#### Instructions for the task:
Once the line with "Task: Click the Italic formatting icon" has been located in the records below, set down that line and all subsequent lines exactly, omitting the pictures.

#### Data for this task:
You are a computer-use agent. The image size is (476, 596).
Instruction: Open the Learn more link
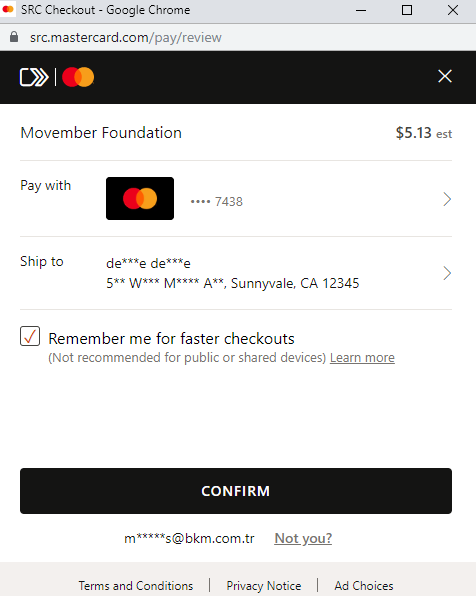tap(362, 358)
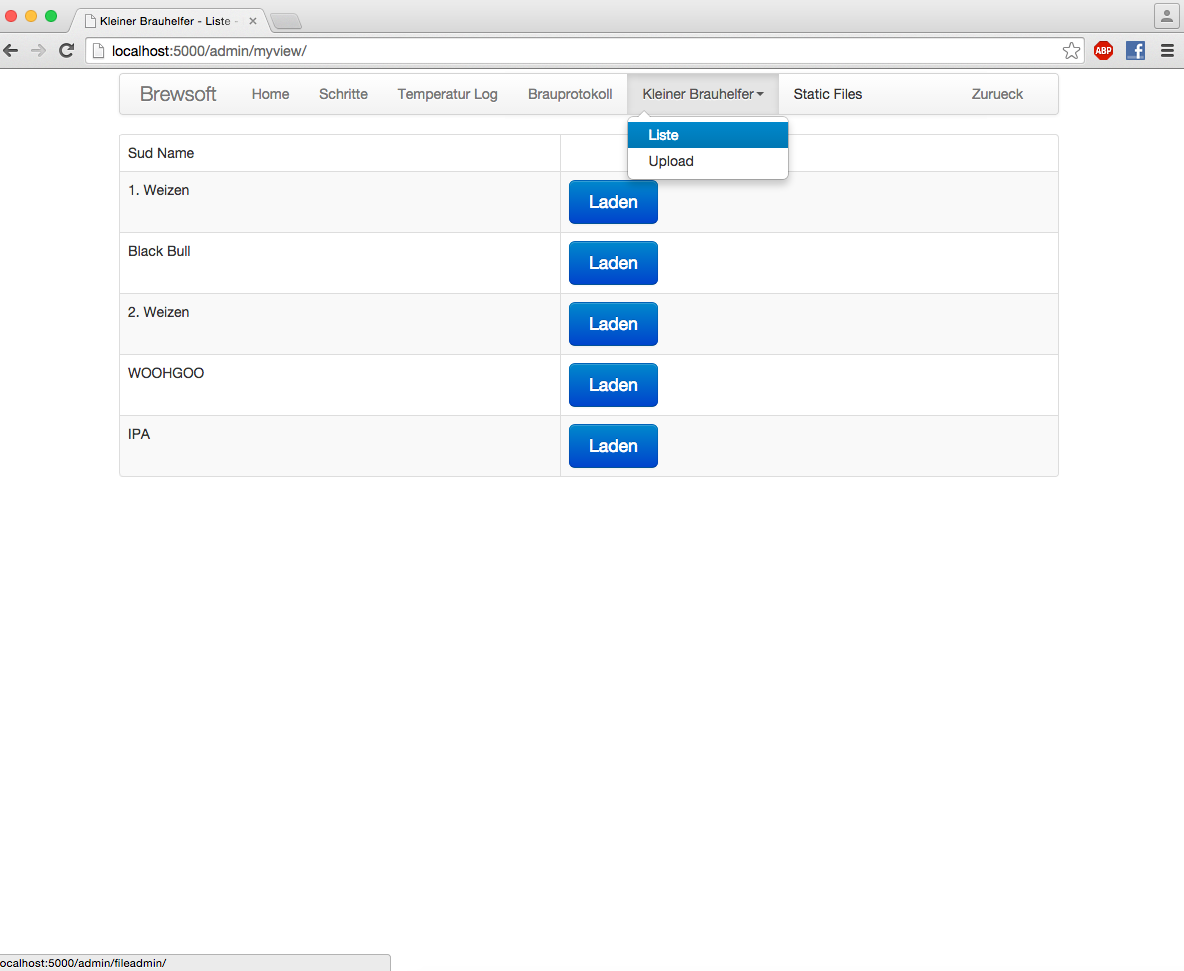Reload the page with refresh icon

pos(67,50)
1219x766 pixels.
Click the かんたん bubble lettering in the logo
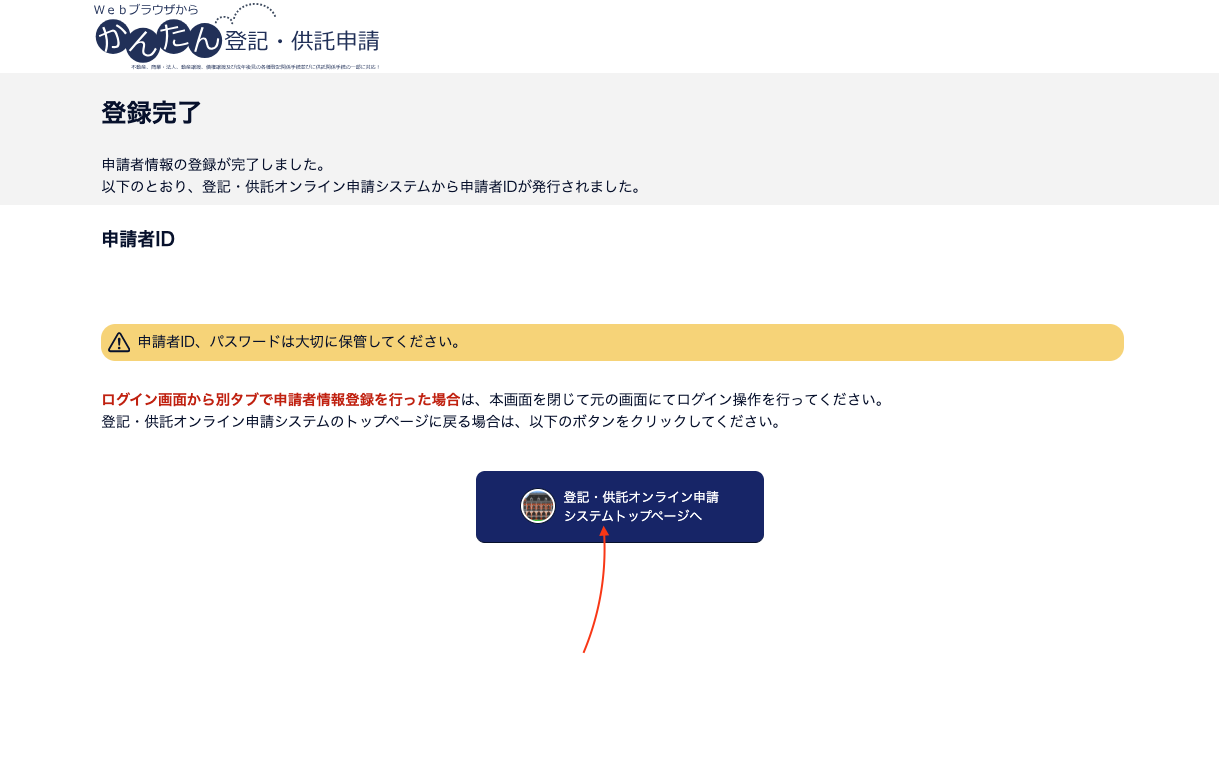click(158, 41)
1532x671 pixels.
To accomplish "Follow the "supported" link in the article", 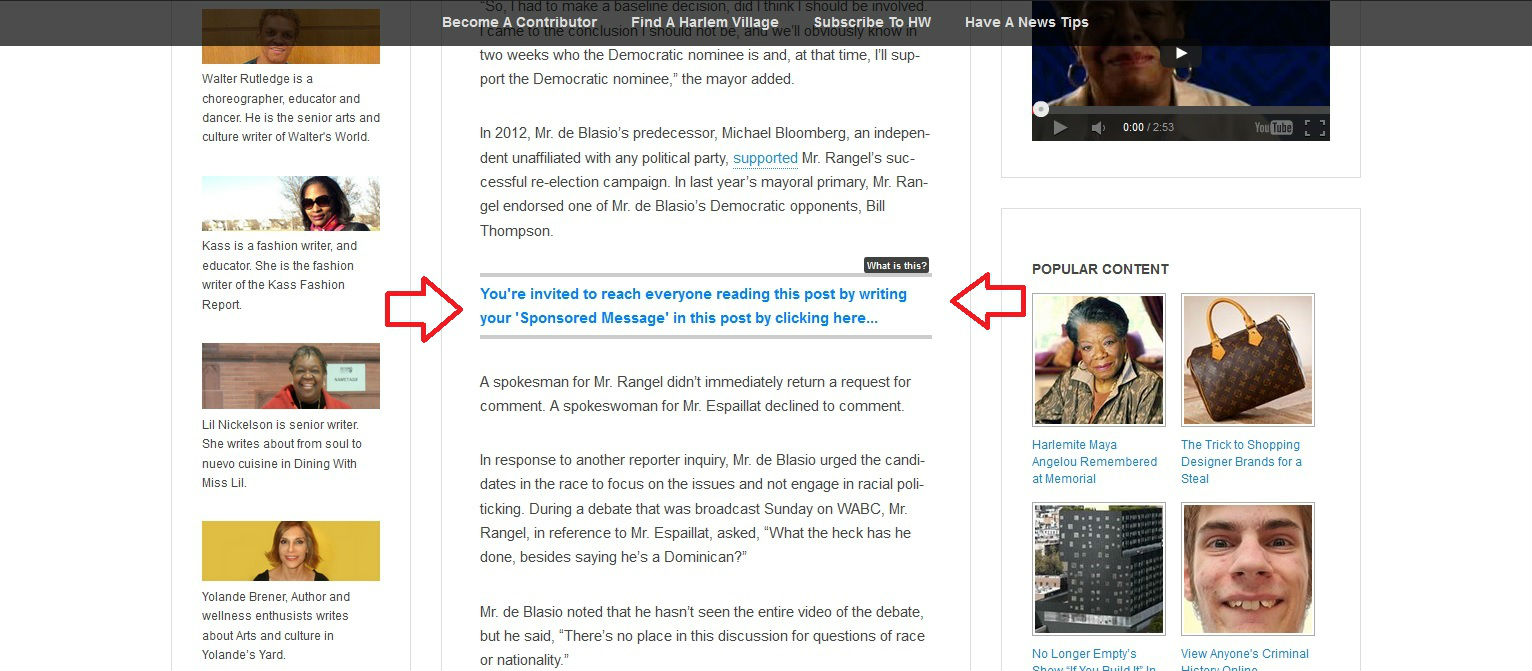I will click(x=765, y=158).
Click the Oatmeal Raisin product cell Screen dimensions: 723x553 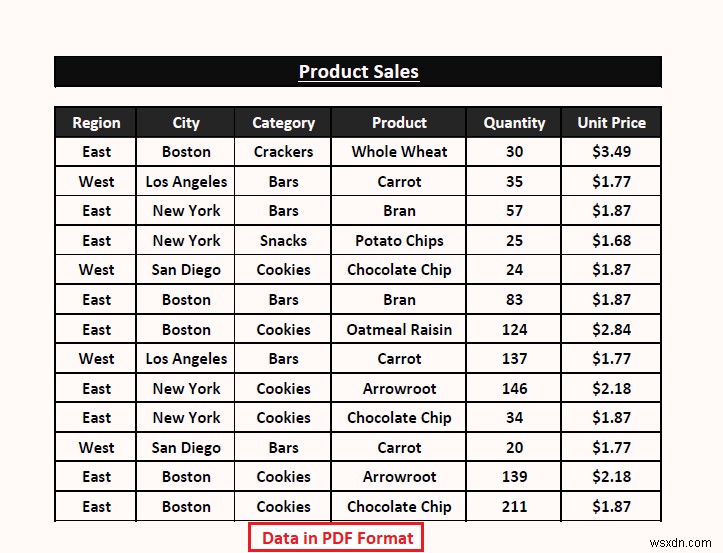point(399,329)
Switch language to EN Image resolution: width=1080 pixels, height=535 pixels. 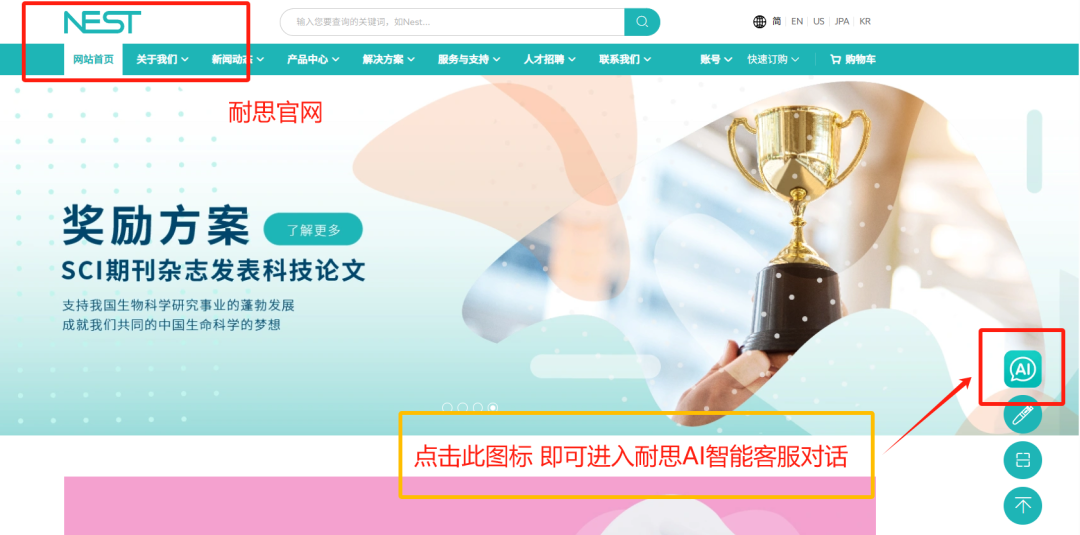click(797, 21)
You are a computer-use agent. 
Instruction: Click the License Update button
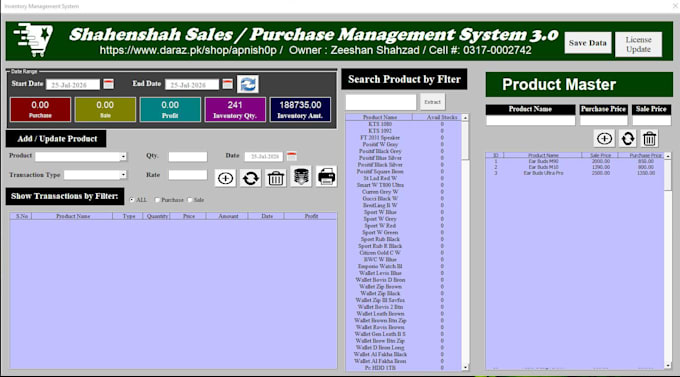[638, 44]

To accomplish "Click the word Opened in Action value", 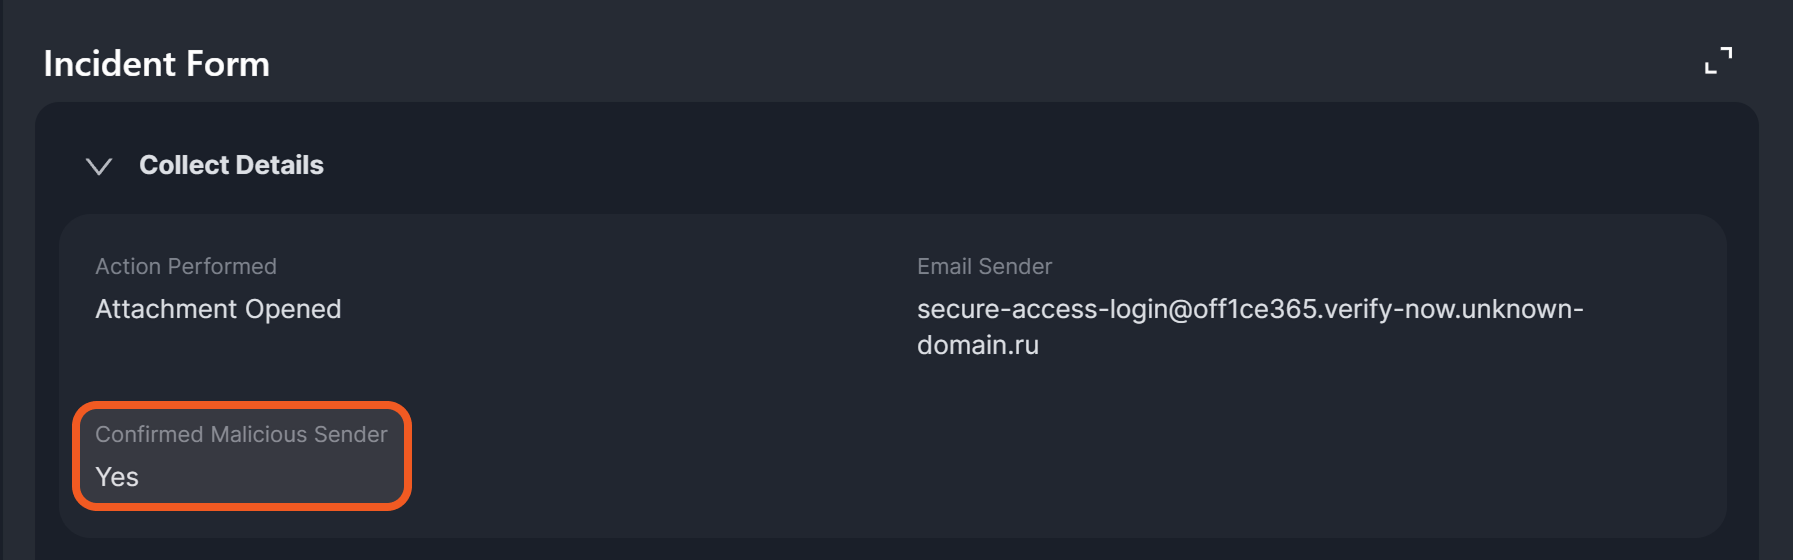I will (293, 309).
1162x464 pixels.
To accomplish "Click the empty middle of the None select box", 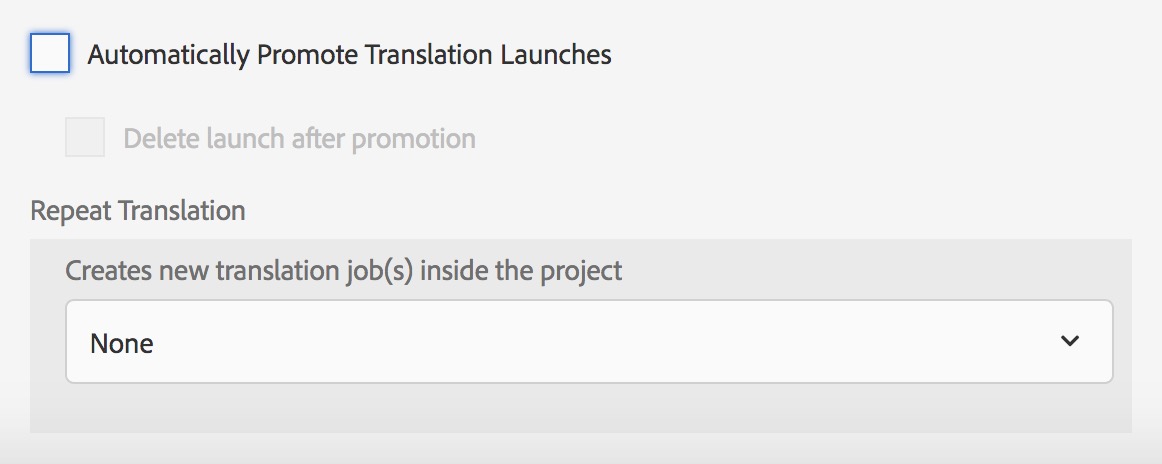I will [x=600, y=342].

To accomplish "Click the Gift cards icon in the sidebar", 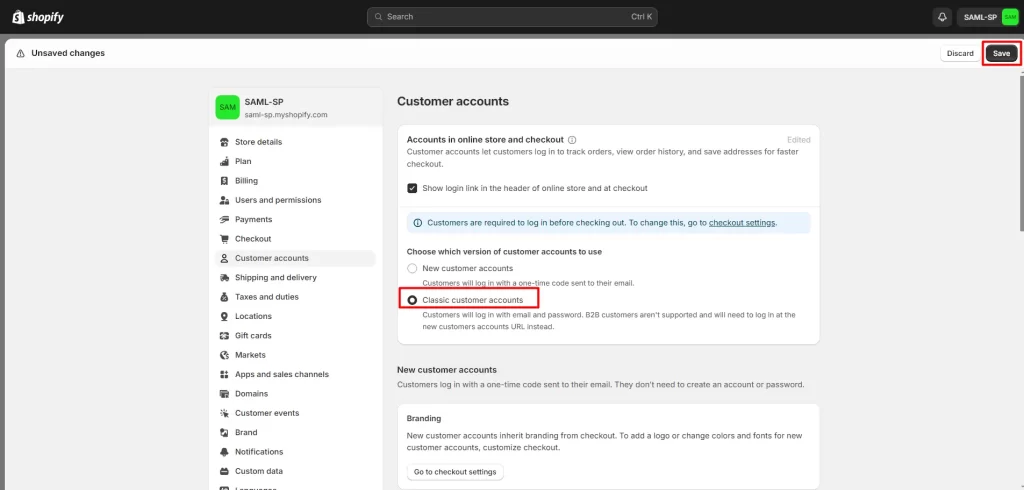I will click(x=225, y=336).
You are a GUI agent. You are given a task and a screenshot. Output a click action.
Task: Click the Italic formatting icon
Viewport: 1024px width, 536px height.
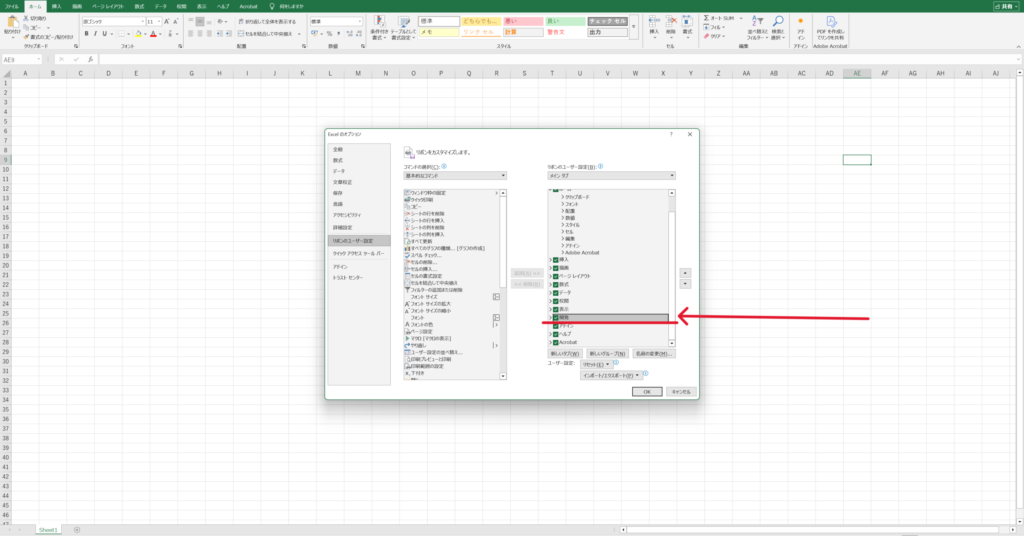pyautogui.click(x=96, y=33)
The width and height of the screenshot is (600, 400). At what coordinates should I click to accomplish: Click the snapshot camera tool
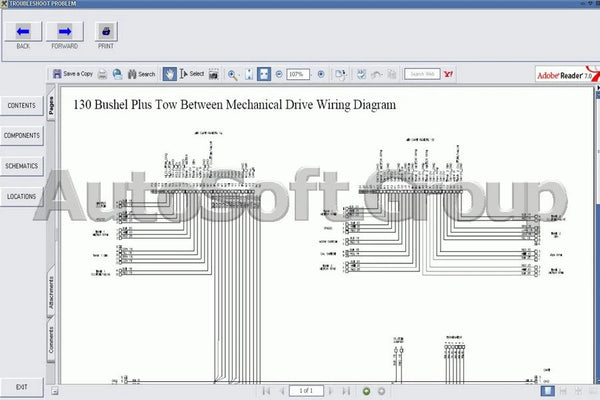pyautogui.click(x=214, y=74)
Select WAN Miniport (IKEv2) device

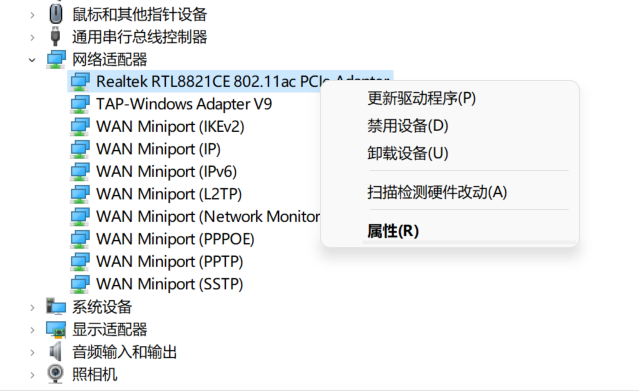(x=170, y=126)
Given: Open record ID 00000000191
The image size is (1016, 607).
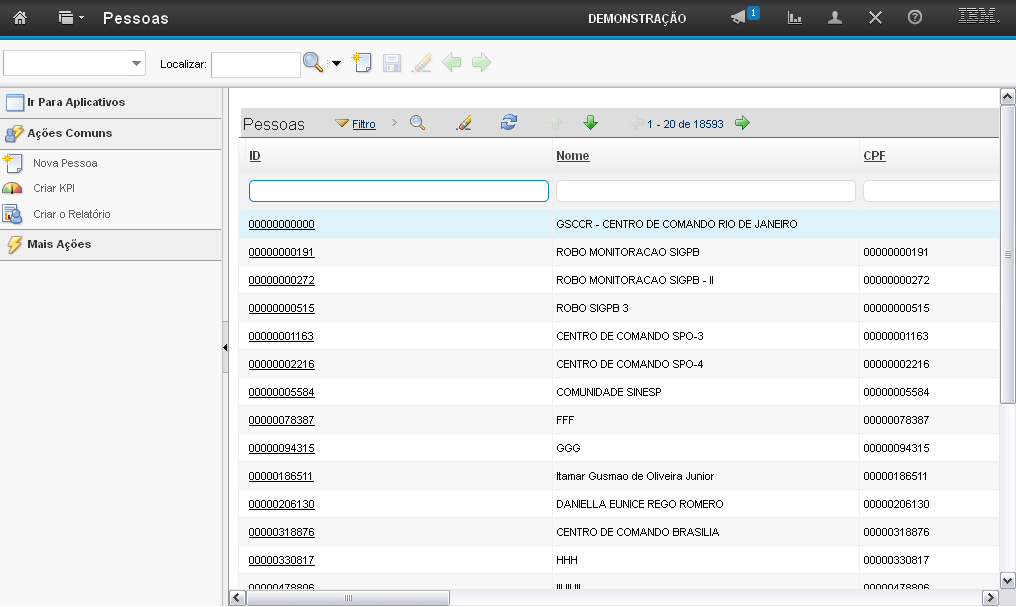Looking at the screenshot, I should pyautogui.click(x=281, y=252).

#### Exercise solution:
Task: Click the Italic formatting icon
Viewport: 1024px width, 536px height.
pyautogui.click(x=96, y=33)
The width and height of the screenshot is (600, 400). At what coordinates should I click to accomplish: Click the snapshot camera tool
pyautogui.click(x=214, y=74)
Select WAN Miniport (IKEv2) device

(x=170, y=126)
Given: Open record ID 00000000191
The image size is (1016, 607).
Looking at the screenshot, I should pyautogui.click(x=281, y=252).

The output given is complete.